Staking MINA just got easier. We are excited to announce that you can now stake your MINA on Hubble! Learn how to stake your MINA using your Ledger hardware wallet and our Hubble Web 3 Explorer by reading below.
Due to Mina’s token release schedule, tokens that were purchased by community sale participants on Coinlist will be unlocked 40 days after genesis. The official date is May 31st, 2021at 5 pm PST.
If you have MINA, and it’s being held with our custodial partner, Finoa, or you’re only using a web wallet at this time, you can find information on how to stake here. We also have a video up on YouTube that walks you through the process!
Installing the Mina Ledger App
Mina recently released an application for the Ledger app. You can find details on their website. You’ve got to be familiar with CLI or comfortable with it in order to install the application. Make sure your ledger is updated to the latest firmware and fully configured.
After installing the app and generating a key pair, open the ledger app. On your ledger, the app will read “this app is not genuine,” because it’s not directly from the ledger. If you followed the instructions, you should be good to go.
Staking MINA with Hubble
Head to https://hubble.figment.io/mina/chains/mainnet. Hubble allows you to:
- Stake MINA via Ledger.
- Quickly view and sort validators by blocks produced, delegations, and total stake.
- Track block production over time.
- Use advanced transaction search to filter by type (Coinbase, Delegation, Snark Fee, Payment, and Fee Transfer), date, memo, and address.
If you scroll down you will see a list of validators. You can locate Figment’s validator using the search bar.
Click on Figment’s validator and the interface will pull up a webpage with relevant information. Find the “Stake Now” button on the right.
Hubble will try to connect your ledger. Connect and unlock your Ledger, and open the Mina app. The browser will pull up a new screen and ask to select your account number, (it’s usually 0).
Hubble will request that you confirm your address on your Ledger.
Confirm generating address on your Ledger and approve generated address. On your Ledger it will show the following steps:
- Get Address
- Generate an Address
- Approve on your Ledger
Then you will be able to delegate.
Hubble will ask that you confirm your transaction on your Ledger.
That’s it! Hubble will confirm your transaction.
After a few minutes it will be viewable on Hubble.
Why Continue to Stake
While community rewards are liquid, Mina has implemented a plan to further incentivize staking. During the first 15 months of mainnet, unlocked accounts will receive double the block rewards that locked accounts received. This is called “Supercharged Rewards.”
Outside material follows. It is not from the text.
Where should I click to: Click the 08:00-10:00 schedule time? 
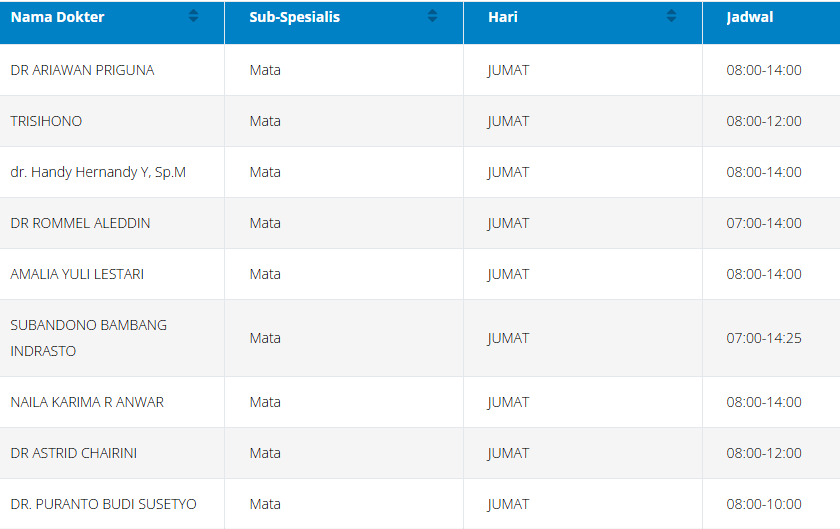pos(764,504)
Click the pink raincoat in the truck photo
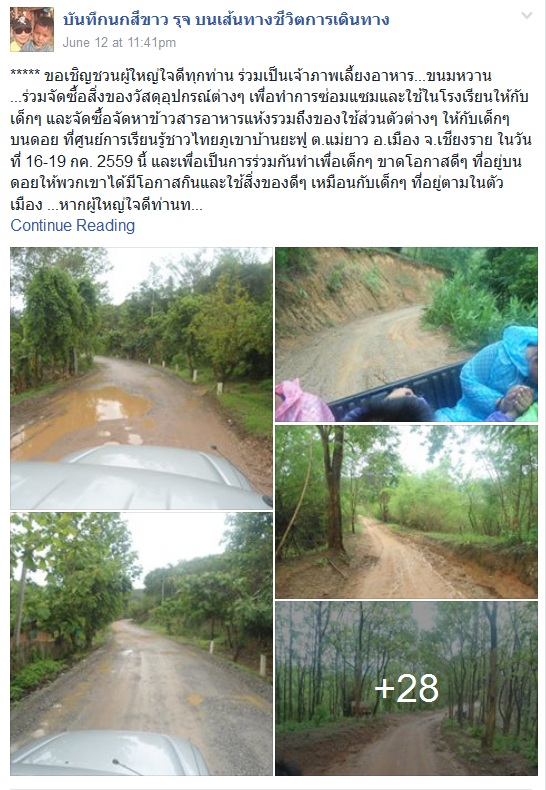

For more details, Mina’s team has a blog post on token distribution and supply that outlines the mechanistic behind supercharged rewards.
Frequently Asked Questions
Where can I explore the Mina Network?
What is the name of the asset being staked?
Minas’ native token, MINA, is used to stake and to participate in on-chain governance.
When are staking rewards enabled? When are transfers enabled?
Staking rewards are enabled at the launch of the mainnet. Transfers will be enabled as tokens become unlocked. Tokens purchased during the Community Sale will be locked for 40 days after mainnet launch. The protocol will unlock 20% of Mina Foundation tokens at the launch of mainnet. Afterward, the rest of the tokens will be unlocked continuously over the next 3.5 years, beginning six months after launch.
How long does it take to stake & unstake MINA?
Token holders who stake or delegate without a bonding or lock-up period.
Do I maintain custody of my MINA tokens? Who or what controls my staked MINA token?
You can self-custody your Mina tokens, ideally using a Ledger hardware wallet.
Figment is partnering with Finoa to serve as a third-party custodian, reach out to firstname.lastname@example.org.
The Mina Protocol takes control of your MINA tokens while you are staking. As soon as you unbond your tokens, they are returned to you.
Can my staked MINA be slashed (seized or destroyed)?
No. Mina’s protocol is founded on the Ouroboros algorithm. Slashing is based on regulating the irrational behavior of validators by threatening them economically (aka. threatening their stake if caught with downtime or double signing). Ouroboros, by design, incentivizes all stakeholders to act rationally.
Is staking income liquid or automatically staked?
Validators handle payouts, and automatically staking rewards can be automatically staked. Validators can choose not to send rewards or send them when it suits them.
Can I lose potential staking rewards?
While there isn’t any slashing, delegators will not gain rewards if their validator goes offline.
What is the rate of new issuance (aka “annual inflation”) for MINA? How does the token supply change?
Mina’s inflation will begin at 12%. Over the next five years, the inflation rate will fall to 7% – unless specified or changed through governance.
How are decisions about Mina made and executed?
Details about governance have not been released yet by the team.